◆ Exercise ◆
Your copy should match the entries exactly, except that it holds no pictures.

[Dataset entries]
○ ○ ○

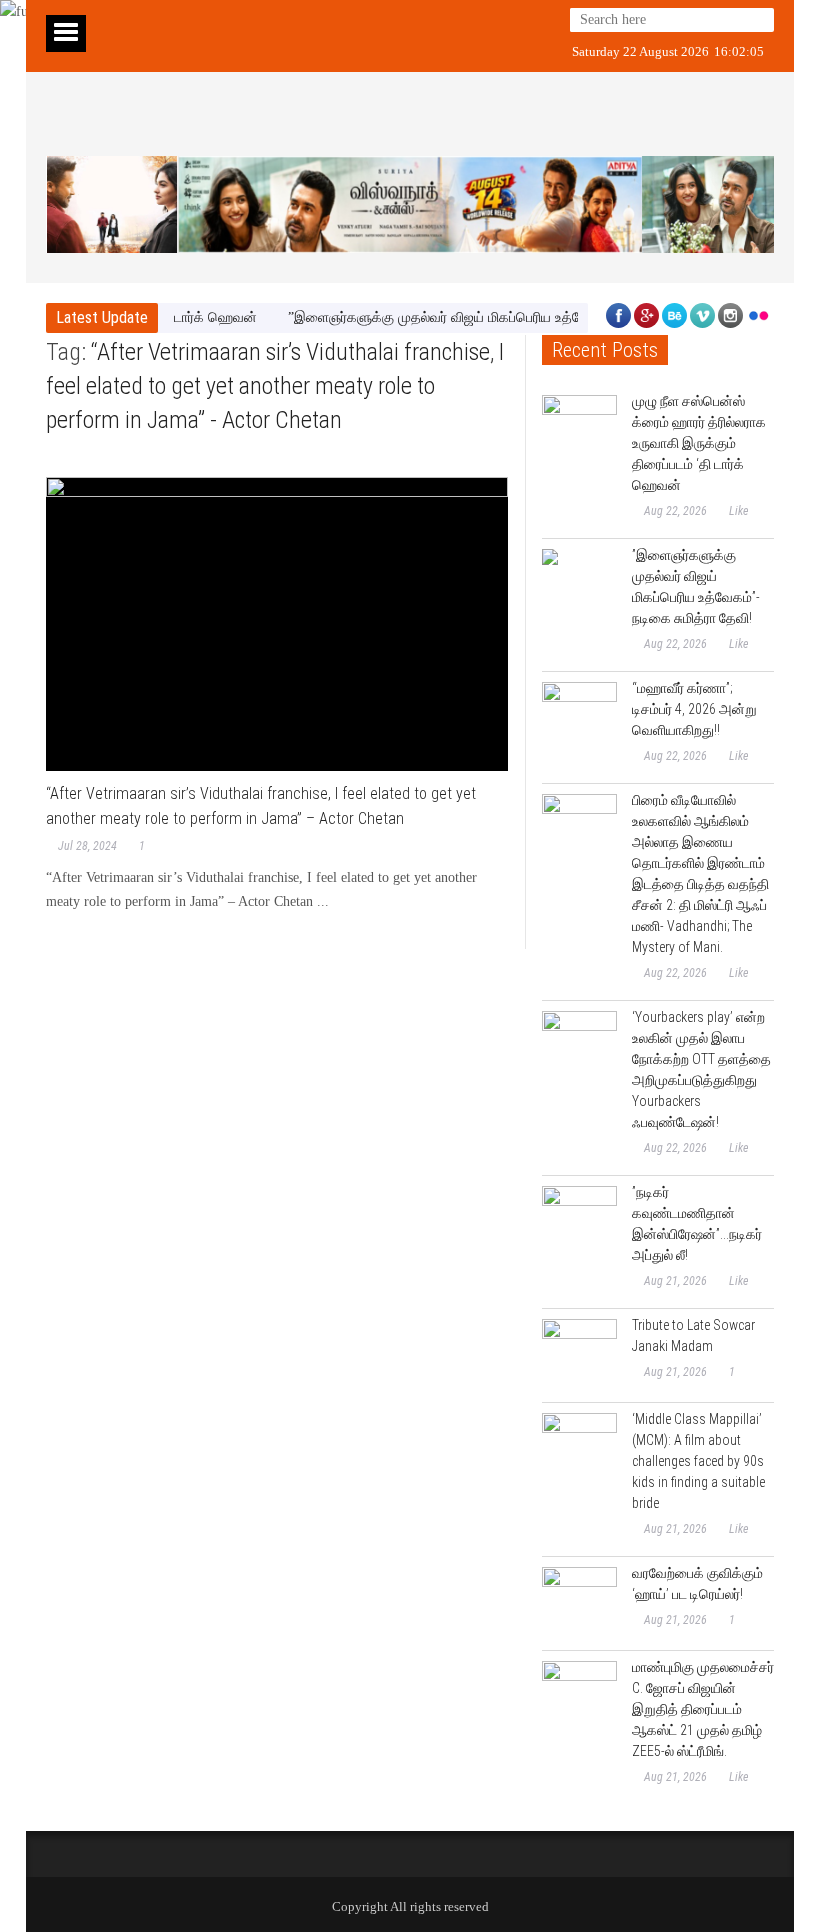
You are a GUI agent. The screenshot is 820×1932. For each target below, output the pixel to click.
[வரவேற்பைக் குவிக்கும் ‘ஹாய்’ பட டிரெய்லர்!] (579, 1604)
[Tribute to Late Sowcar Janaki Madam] (579, 1356)
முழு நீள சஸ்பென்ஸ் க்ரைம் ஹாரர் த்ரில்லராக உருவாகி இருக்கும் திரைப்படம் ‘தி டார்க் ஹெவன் (699, 443)
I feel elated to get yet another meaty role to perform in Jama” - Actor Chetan (275, 386)
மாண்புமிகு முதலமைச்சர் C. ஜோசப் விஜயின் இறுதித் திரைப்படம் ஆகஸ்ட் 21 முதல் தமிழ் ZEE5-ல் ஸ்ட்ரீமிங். (703, 1709)
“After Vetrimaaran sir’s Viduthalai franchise (290, 352)
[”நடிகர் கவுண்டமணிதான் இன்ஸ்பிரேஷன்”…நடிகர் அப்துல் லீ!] (579, 1223)
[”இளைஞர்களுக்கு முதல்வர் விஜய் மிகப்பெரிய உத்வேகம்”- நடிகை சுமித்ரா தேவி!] (579, 586)
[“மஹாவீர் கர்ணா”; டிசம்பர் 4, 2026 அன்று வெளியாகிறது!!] (579, 719)
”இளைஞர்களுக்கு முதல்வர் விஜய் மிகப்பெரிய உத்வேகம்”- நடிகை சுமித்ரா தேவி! (495, 317)
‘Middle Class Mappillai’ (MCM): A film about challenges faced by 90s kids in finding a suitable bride (698, 1461)
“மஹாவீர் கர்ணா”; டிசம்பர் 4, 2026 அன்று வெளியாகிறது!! (694, 709)
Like (738, 511)
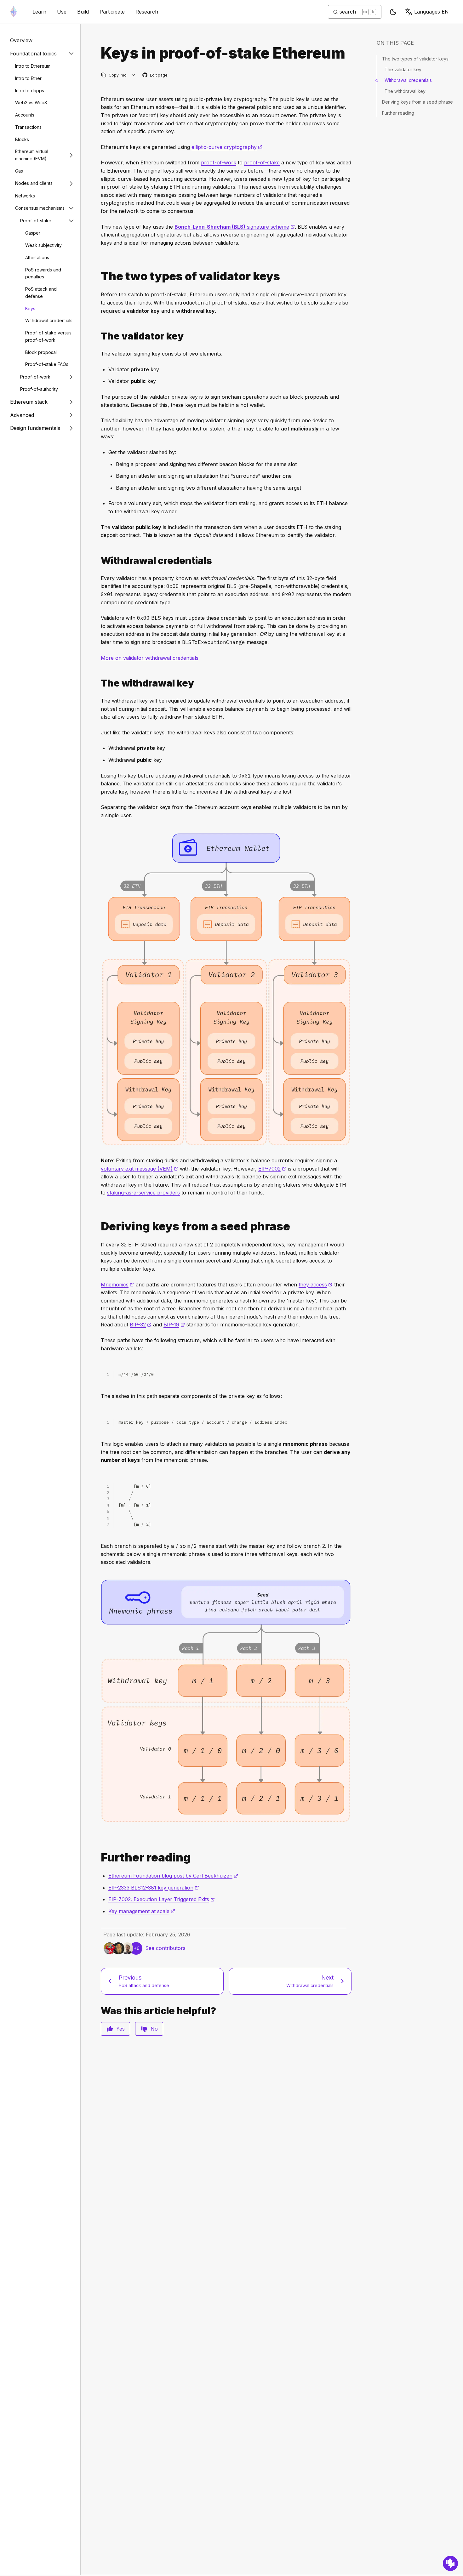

○ ○ ○

◆ Result ◆
You are a GUI agent. The screenshot is 820×1932. For each target below, output the pixel to click.
[வரவேற்பைக் குவிக்கும் ‘ஹாய்’ பட டிரெய்லர்!] (579, 1604)
[Tribute to Late Sowcar Janaki Madam] (579, 1356)
முழு நீள சஸ்பென்ஸ் க்ரைம் ஹாரர் த்ரில்லராக உருவாகி இருக்கும் திரைப்படம் ‘தி டார்க் ஹெவன் (699, 443)
I feel elated to get yet another meaty role to perform in Jama” - Actor Chetan (275, 386)
மாண்புமிகு முதலமைச்சர் C. ஜோசப் விஜயின் இறுதித் திரைப்படம் ஆகஸ்ட் 21 முதல் தமிழ் ZEE5-ல் ஸ்ட்ரீமிங். (703, 1709)
“After Vetrimaaran sir’s Viduthalai franchise (290, 352)
[”நடிகர் கவுண்டமணிதான் இன்ஸ்பிரேஷன்”…நடிகர் அப்துல் லீ!] (579, 1223)
[”இளைஞர்களுக்கு முதல்வர் விஜய் மிகப்பெரிய உத்வேகம்”- நடிகை சுமித்ரா தேவி!] (579, 586)
[“மஹாவீர் கர்ணா”; டிசம்பர் 4, 2026 அன்று வெளியாகிறது!!] (579, 719)
”இளைஞர்களுக்கு முதல்வர் விஜய் மிகப்பெரிய உத்வேகம்”- நடிகை சுமித்ரா தேவி! (495, 317)
‘Middle Class Mappillai’ (MCM): A film about challenges faced by 90s kids in finding a suitable bride (698, 1461)
“மஹாவீர் கர்ணா”; டிசம்பர் 4, 2026 அன்று வெளியாகிறது!! (694, 709)
Like (738, 511)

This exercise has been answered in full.